Aber ein weit schwererer und ungerechter Fehler ist es, Ciudad del Este oder seinen Einwohnern diese ernste Situation anzulasten, als ob sie dafür verantwortlich seien oder die restriktive Politik und die wirtschaftlichen Repressalien Brasiliens verdienten, die die Stadt ertränken. Die Bevölkerung von Ciudad del Este verdient diesen übergroßen Angriff auf seine Bürger nicht - und das noch weit weniger zu einem Zeitpunkt der Tragödie und der Verzweiflung. Es gibt keinen Zweifel, daß Milliarden US-Dollar durch den Finanzzyklus Ciudad del Estes geflossen sind und fließen, die aus der Kapitalflucht aus Brasilien, der Geldwäsche, dem Schmuggel, der Markenpiraterie, der Zigarrettenschieberei, dem Waffenhandel, dem Drogenhandel etc. stammen. Ebensowenig bestehen Zweifel daran, daß diese geheimen Handels- und Finanzbewegungen einen hohen Prozentsatz des gesamten Geldes ausmachen, das in dieser bemerkenswerten Drei-Grenz-Region zirkulierte und noch zirkuliert. Und man kann auch nicht daran zweifeln, daß es diese Vergehen sind, die die brasilianische Regierung mit ihrem brutalen Angriff zu bekämpfen sucht.

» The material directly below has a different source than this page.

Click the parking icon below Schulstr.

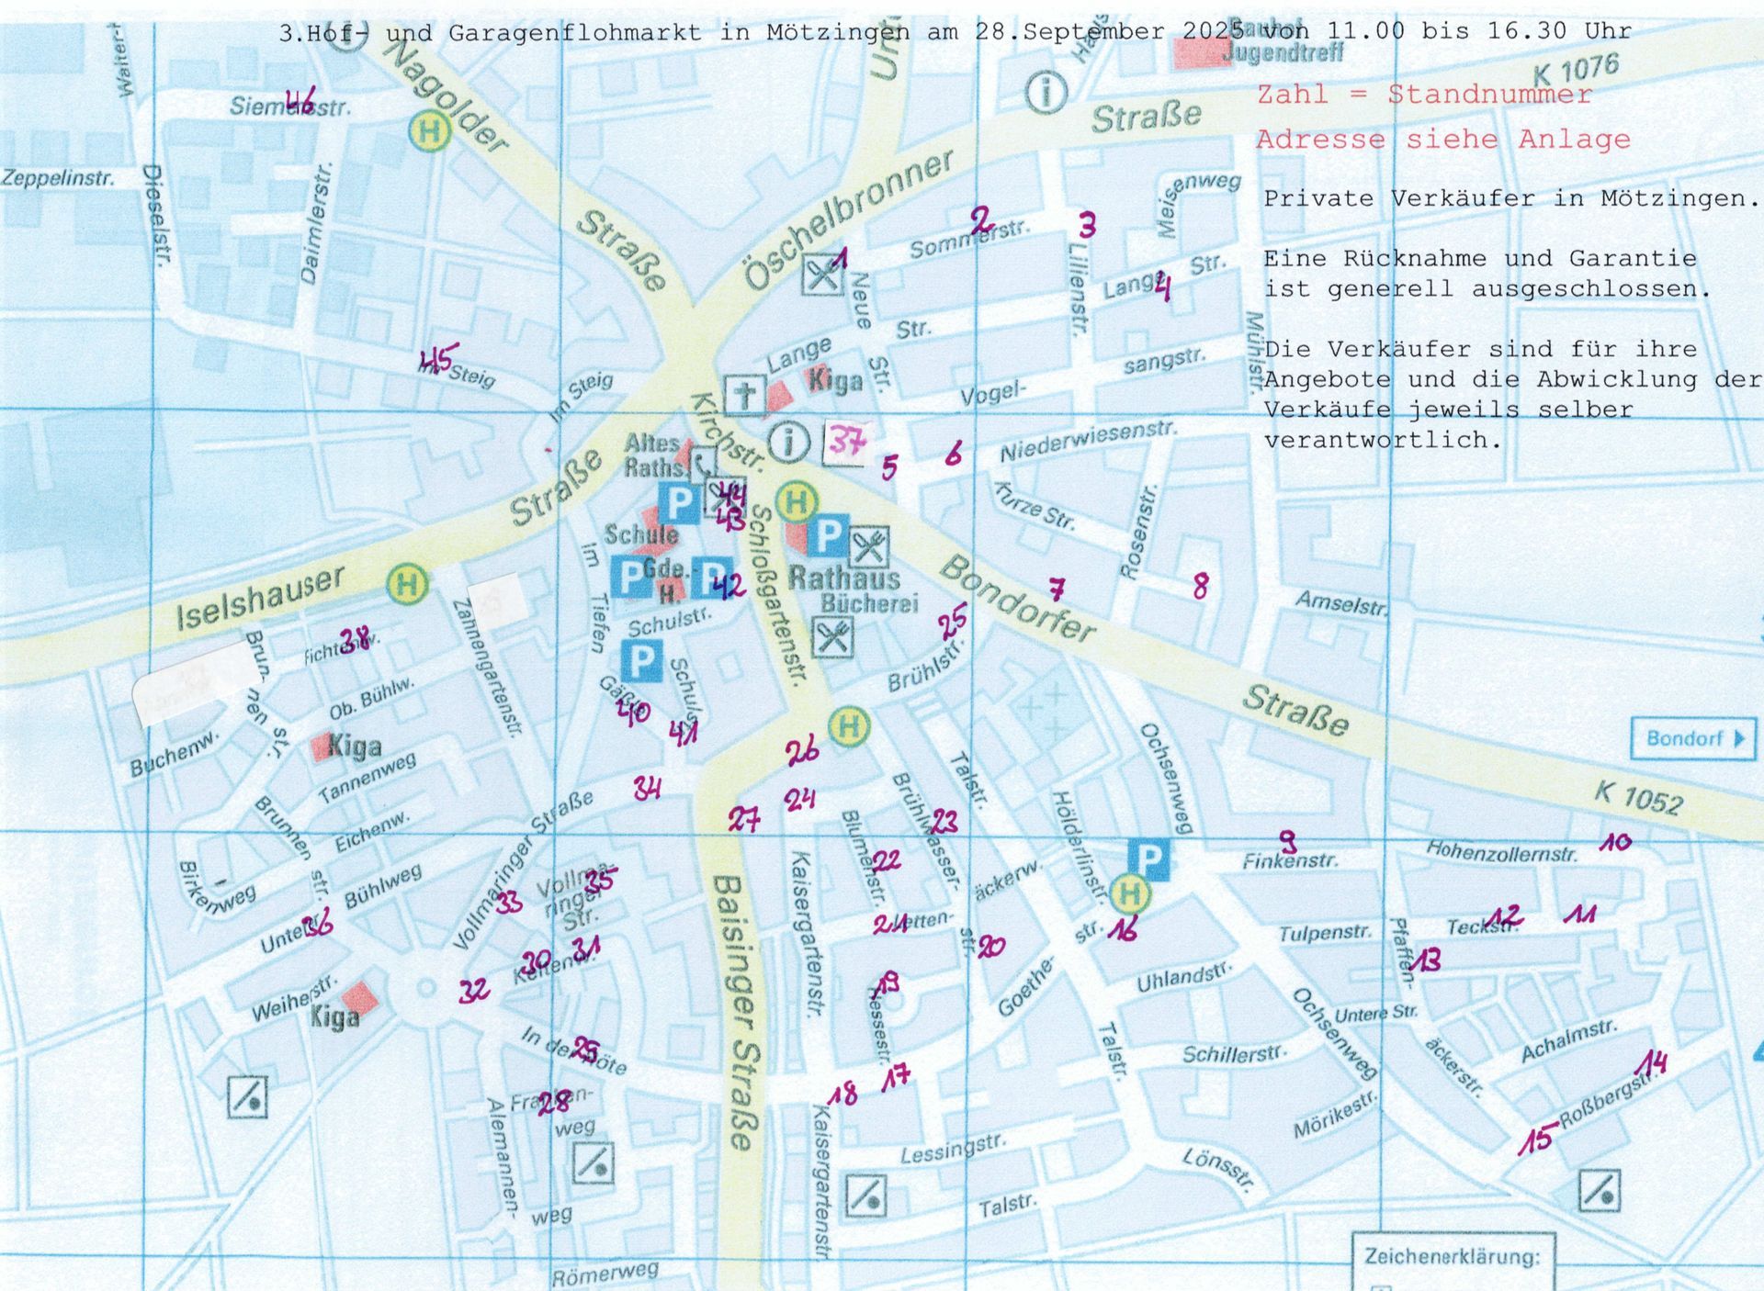(x=641, y=660)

Nichtsdestoweniger - die Milliarden zweifelhafter Herkunft, die in Ciudad del Este zirkulieren, haben nichts mit der Bevölkerung und noch viel weniger mit den in Alto Paraná ansässigen Geschäftsleuten zu tun, sondern mit einer sehr kleinen Gruppe von Personen großen Reichtums, einer Handvoll Grenzverbrecher deren größerer Teil in anderen Städten ansässig ist, Asunción eingeschlossen. Fast alle Läden und Firmen in Ciudad del Este haben weder mit der Mafia, der Markenpiraterie, dem Schmuggel, dem Drogenhandel noch mit der Kapitalflucht zu tun. Aber die Schuld trifft mit Bestimmtheit die Regierung, die, wurmstichig durch die allgemeine Korruption und geschwächt durch die Unfähigkeit ihrer Beamten, erlaubt hat - Bestechung war auch im Spiel -, daß das Verbrechen und die Mafia sich in Ciudad del Este festsetzen und gedeihen konnten, auf dem Höhepunkt Brasilien dahin bringend, daß es extreme und der Bevölkerung gegenüber ungerechte Maßnahmen ergreifen mußte. Die Mafiosi, in Zusammenarbeit mit der Regierung, werden problemlos in anderen Grenzzentren weiterarbeiten können, wenn Ciudad del Este zusammenbricht - während die arbeitende Bevölkerung zum Ruin verdammt ist.

Das ganze Land sollte zur Verteidigung der Hauptstadt von Alto Paraná aufbrechen, von der Regierung verlangen, daß sie Brasilien zur Beseitigung der Restriktionen bewegt. Gleichzeitig müssen die Behörden sofort drastische Maßnahmen gegen die Verbrechen in Ciudad del Este ergreifen und die korrupten Beamten und Unternehmer finden und strafrechtlich verfolgen, die Komplizen des organisierten Verbrechens sind und es begünstigen.